Hesiod, too, saying:
"But for the fire to thee I'll give a plague,[1]
For all men to delight themselves withal,"—
Euripides writes:
"And for the fire
Another fire greater and unconquerable,
Sprung up in the shape of women."[2]
And in addition, Homer, saying:
"There is no satiating the greedy paunch,
Baneful, which many plagues has caused to men."[3]
Euripides says:
"Dire need and baneful paunch me overcome;
From which all evils come."
Besides, Callias the comic poet having written:
"With madmen, all men must be mad, they say,"—
Menander, in the Poloumenoi, expresses himself similarly, saying:
"The presence of wisdom is not always suitable:
One sometimes must with others play[4] the fool."
And Antimachus of Teos having said:
"From gifts, to mortals many ills arise,"—
Augias composed the line:
"For gifts men's mind and acts deceive."
And Hesiod having said:
"Than a good wife, no man a better thing
Ere gained; than a bad wife, a worse,"—
Simonides said:
"A better prize than a good wife no man
Ere gained, than a bad one nought worse."
- ↑ From Jupiter's address (referring to Pandora) to Prometheus, after stealing fire from heaven.

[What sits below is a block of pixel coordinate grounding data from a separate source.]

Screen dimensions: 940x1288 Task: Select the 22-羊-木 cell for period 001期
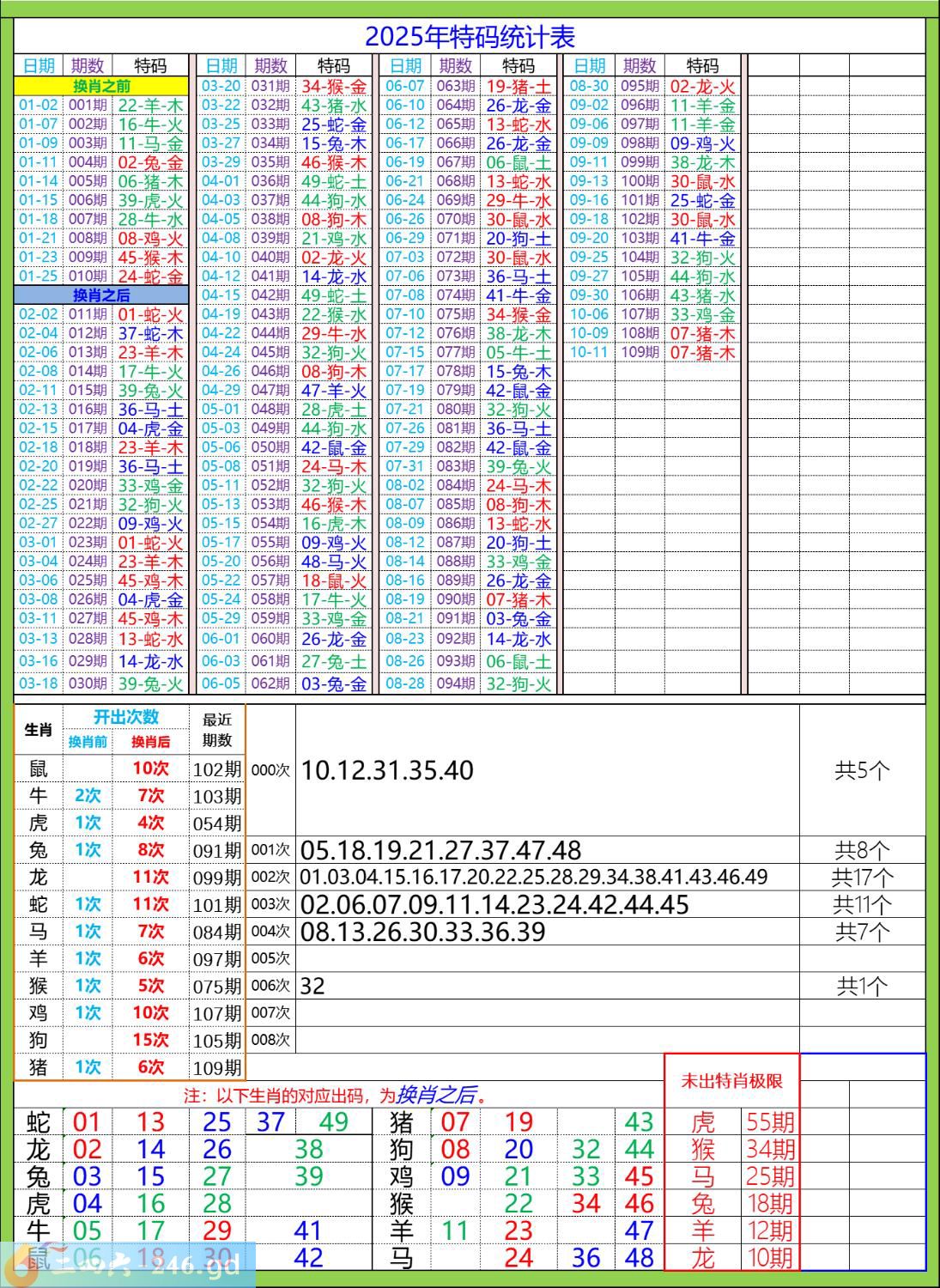(x=151, y=106)
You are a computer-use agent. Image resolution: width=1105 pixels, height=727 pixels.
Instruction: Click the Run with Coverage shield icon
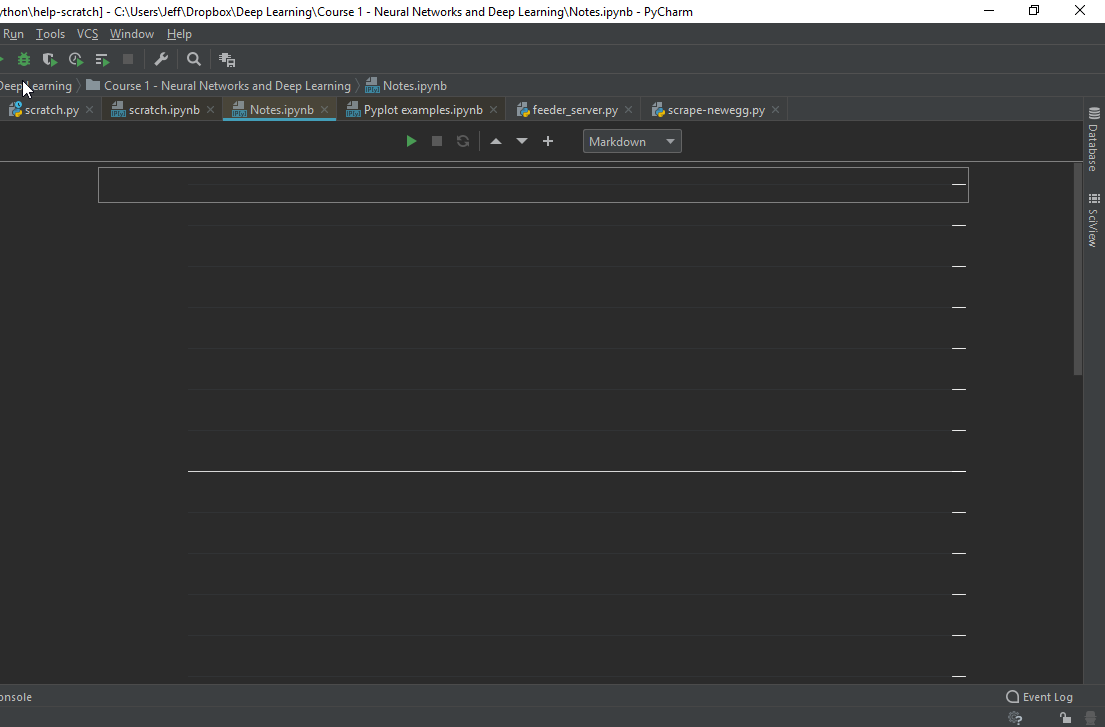pos(49,60)
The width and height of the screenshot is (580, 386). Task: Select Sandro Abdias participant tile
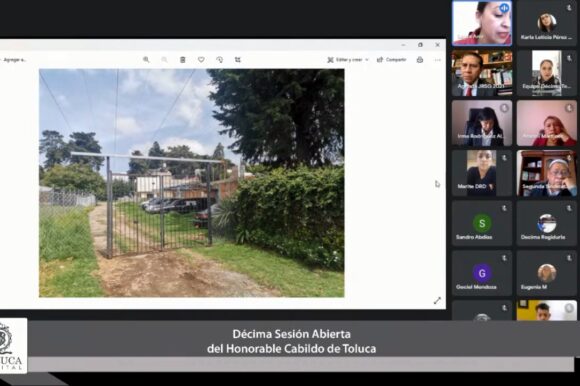click(482, 223)
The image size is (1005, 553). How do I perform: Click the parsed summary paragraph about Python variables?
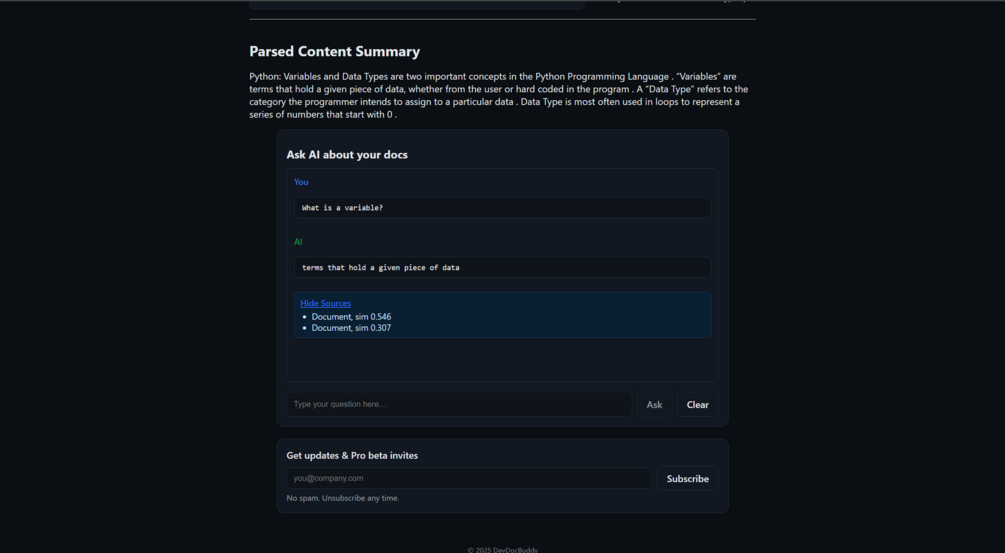click(x=499, y=95)
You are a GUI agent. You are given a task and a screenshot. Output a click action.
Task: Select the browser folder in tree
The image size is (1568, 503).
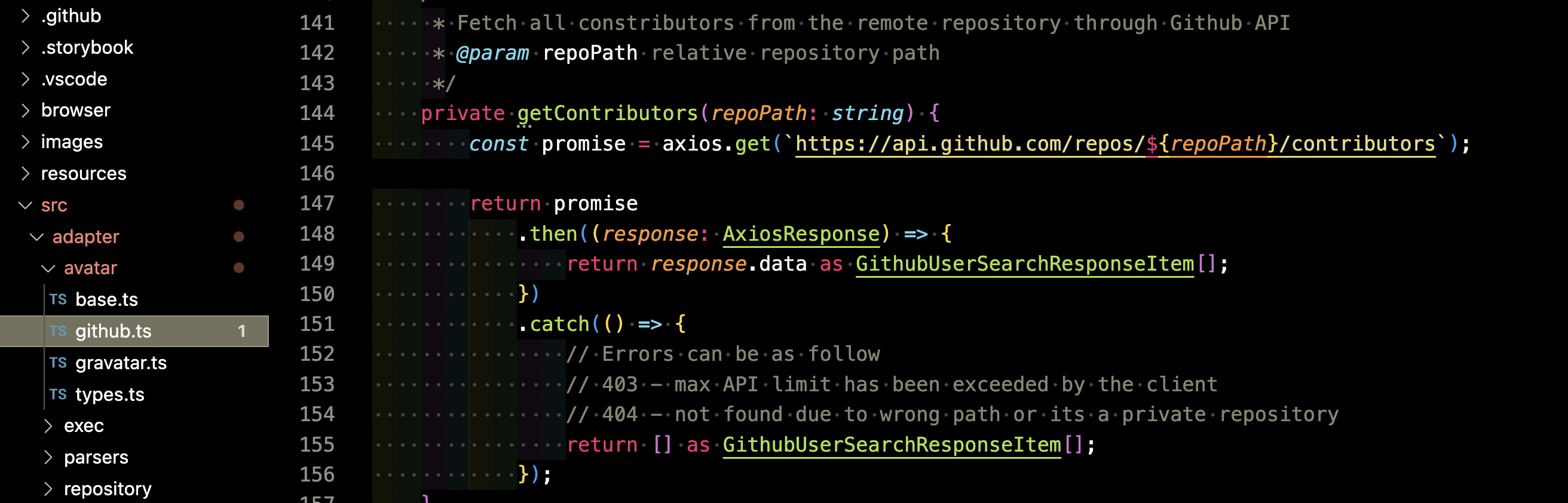[75, 110]
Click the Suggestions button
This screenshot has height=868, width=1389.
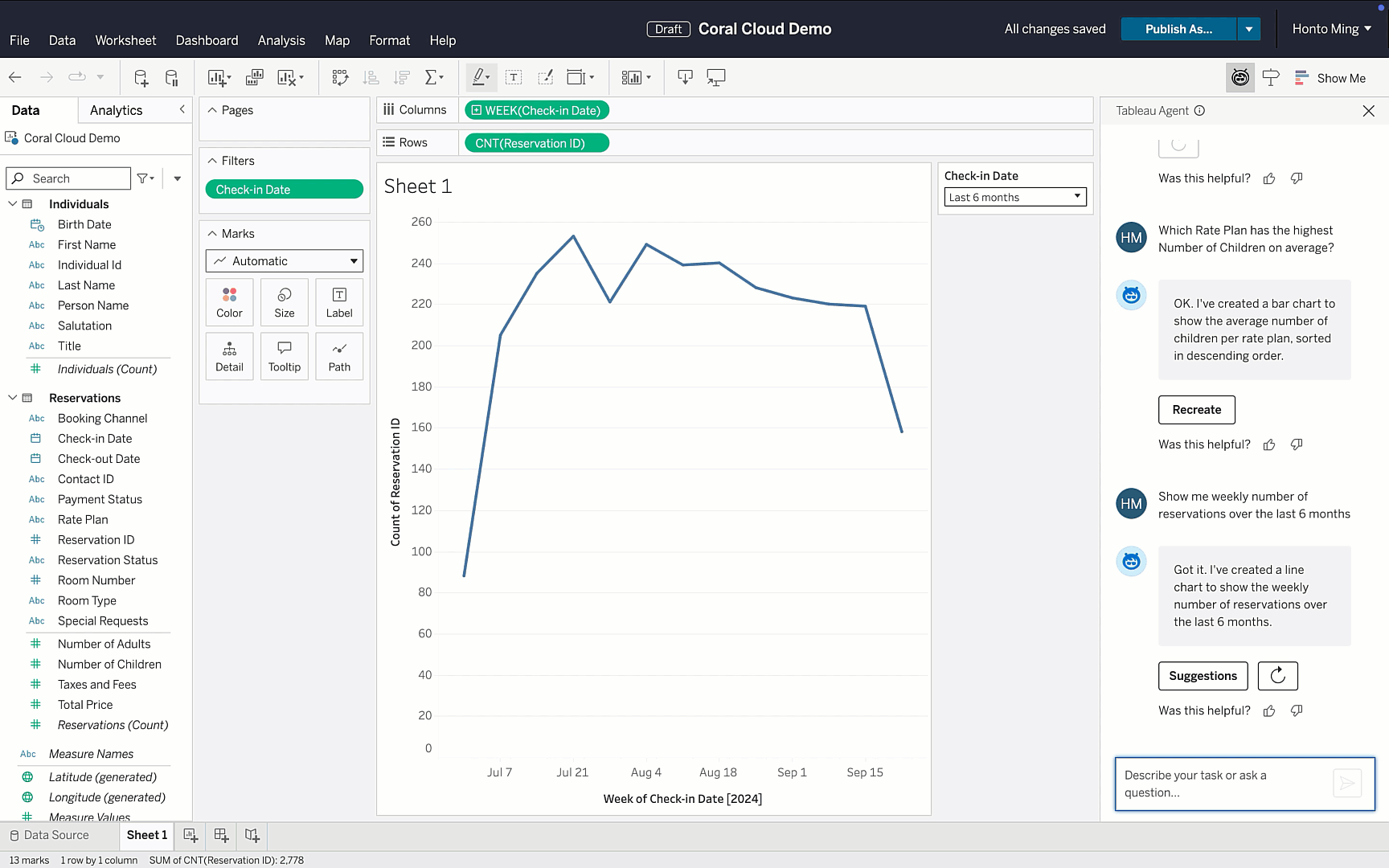1203,676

The passage in Hesiod runs thus:
"You rejoice at stealing fire and outwitting my mind;
But I will give you, and to future men, a great plague.
And for the fire will give to them a bane in which
All will delight their heart, embracing their own bane." - ↑ Translated as arranged by Grotius.
- ↑ Odyss.
- ↑ συμμανῆναι is doubtless here the true reading, for which the text has συμβῆναι.